:: Text segment ::
▬▬▬

With his eyes toward an October trial, the federal judge handling the Cobell trust fund case said on Monday he wants the federal government to show how much money Indian beneficiaries were or weren't paid.

Indian Country deserves to know the answer, Judge James Robertson said at a 2.5-hour status hearing in Washington, D.C. So do Congress and the public, he told lawyers for the plaintiffs and the Bush administration.

"What does it all add up to?" Robertson said. "What are the big numbers?"

The plaintiffs and the government agree that at least $13 billion has passed through the Individual Indian Money (IIM) trust since 1909. Since the Interior Department never performed an historical accounting, neither side can demonstrate how much beneficiaries were or weren't paid.

At the end of the trial, Robertson said he hopes to have the number. "I think the world wants to know this," he said.

That doesn't necessarily mean the plaintiffs, as they have argued under trust law principles, are entitled to a certain amount of money, he noted. A decision on relief will be left for another day, he said, indicating the potential for additional trials or proceedings, possibly on the Treasury Department's trust duties.

As for October, Robertson laid out four main goals for the trial. He wants to examine the scope and nature of the historical accounting plan, the cost of the project, whether it is adequate and how much money went to Indian beneficiaries.

▬▬▬

:: Requirements ::
a - Quote the passage of the Cobell case article between "Indian Country deserves" and "much beneficiaries were or weren't paid.", inclusive.
b - According to the Cobell case article, how much money do the plaintiffs and the government agree has passed through the Individual Indian Money trust since 1909?
c - Using the Cobell case article, explain why neither side can show how much the beneficiaries were or weren't paid.

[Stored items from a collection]
▬▬▬

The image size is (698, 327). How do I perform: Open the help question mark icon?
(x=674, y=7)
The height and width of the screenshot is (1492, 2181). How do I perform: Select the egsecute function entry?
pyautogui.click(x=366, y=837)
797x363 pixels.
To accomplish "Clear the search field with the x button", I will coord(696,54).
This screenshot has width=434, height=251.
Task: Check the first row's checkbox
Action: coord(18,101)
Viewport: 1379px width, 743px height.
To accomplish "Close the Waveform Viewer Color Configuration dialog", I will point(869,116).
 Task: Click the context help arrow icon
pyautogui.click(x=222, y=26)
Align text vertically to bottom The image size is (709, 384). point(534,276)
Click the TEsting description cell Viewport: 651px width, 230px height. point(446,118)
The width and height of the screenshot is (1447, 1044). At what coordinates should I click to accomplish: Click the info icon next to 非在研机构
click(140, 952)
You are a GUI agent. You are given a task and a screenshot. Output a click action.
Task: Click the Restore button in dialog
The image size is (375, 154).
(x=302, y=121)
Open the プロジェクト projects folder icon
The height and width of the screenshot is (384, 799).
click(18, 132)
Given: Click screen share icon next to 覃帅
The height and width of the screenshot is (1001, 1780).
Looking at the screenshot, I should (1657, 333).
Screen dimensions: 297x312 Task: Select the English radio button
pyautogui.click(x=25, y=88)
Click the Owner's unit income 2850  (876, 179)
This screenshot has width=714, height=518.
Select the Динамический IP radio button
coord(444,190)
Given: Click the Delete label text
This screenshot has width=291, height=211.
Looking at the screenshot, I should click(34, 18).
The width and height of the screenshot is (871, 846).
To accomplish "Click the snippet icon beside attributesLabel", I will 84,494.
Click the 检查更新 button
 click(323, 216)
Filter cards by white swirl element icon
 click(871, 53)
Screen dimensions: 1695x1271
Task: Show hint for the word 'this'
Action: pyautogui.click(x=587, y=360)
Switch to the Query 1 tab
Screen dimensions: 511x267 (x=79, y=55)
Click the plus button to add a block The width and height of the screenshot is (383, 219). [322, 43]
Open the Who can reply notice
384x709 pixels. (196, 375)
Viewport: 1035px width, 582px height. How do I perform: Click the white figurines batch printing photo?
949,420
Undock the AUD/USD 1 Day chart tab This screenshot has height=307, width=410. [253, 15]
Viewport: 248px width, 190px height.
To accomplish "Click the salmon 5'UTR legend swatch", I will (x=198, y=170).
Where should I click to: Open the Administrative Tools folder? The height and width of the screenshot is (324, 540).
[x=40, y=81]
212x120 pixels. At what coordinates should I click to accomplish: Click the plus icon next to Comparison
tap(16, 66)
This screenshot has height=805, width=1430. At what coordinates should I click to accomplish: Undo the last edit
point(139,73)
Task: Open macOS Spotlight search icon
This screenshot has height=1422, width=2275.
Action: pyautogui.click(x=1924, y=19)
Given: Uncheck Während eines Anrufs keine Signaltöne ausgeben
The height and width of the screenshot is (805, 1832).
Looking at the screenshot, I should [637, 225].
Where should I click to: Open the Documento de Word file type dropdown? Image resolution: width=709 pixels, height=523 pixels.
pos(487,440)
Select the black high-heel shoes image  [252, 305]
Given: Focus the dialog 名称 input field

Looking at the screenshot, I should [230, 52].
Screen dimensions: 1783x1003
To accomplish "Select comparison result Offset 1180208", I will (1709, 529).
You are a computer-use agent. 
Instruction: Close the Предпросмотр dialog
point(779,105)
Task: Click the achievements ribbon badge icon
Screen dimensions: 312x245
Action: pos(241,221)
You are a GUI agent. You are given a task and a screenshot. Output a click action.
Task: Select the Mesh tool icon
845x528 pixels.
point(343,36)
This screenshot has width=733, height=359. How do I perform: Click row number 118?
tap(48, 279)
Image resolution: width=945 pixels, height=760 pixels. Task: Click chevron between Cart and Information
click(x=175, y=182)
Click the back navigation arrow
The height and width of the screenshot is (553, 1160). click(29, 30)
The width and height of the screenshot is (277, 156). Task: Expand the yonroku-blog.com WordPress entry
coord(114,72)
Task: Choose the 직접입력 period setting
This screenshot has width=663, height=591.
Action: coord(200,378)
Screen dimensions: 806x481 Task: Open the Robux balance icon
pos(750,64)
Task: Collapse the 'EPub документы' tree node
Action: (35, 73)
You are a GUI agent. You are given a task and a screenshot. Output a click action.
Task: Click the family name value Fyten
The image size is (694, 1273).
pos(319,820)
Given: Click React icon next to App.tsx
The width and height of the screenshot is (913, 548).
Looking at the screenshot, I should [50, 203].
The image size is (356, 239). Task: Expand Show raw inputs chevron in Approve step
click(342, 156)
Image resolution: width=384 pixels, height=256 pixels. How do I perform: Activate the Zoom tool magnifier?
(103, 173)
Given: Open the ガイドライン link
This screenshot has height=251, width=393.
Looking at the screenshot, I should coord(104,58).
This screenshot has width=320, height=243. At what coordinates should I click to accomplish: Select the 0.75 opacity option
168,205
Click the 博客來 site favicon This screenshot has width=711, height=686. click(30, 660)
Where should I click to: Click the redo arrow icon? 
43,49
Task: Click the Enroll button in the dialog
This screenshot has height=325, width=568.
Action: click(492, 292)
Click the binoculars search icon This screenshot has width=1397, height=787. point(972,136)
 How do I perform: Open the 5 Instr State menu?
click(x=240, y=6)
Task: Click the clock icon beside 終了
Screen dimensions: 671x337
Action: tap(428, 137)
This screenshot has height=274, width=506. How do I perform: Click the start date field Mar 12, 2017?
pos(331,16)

▬▬▬

:: Worked answers ::
a -
Indian Country deserves to know the answer, Judge James Robertson said at a 2.5-hour status hearing in Washington, D.C. So do Congress and the public, he told lawyers for the plaintiffs and the Bush administration.

"What does it all add up to?" Robertson said. "What are the big numbers?"

The plaintiffs and the government agree that at least $13 billion has passed through the Individual Indian Money (IIM) trust since 1909. Since the Interior Department never performed an historical accounting, neither side can demonstrate how much beneficiaries were or weren't paid.

b - At least $13 billion.

c - The Interior Department never performed a historical accounting of the Individual Indian Money trust. Without that accounting, neither the plaintiffs nor the government can demonstrate how much beneficiaries were or weren't paid.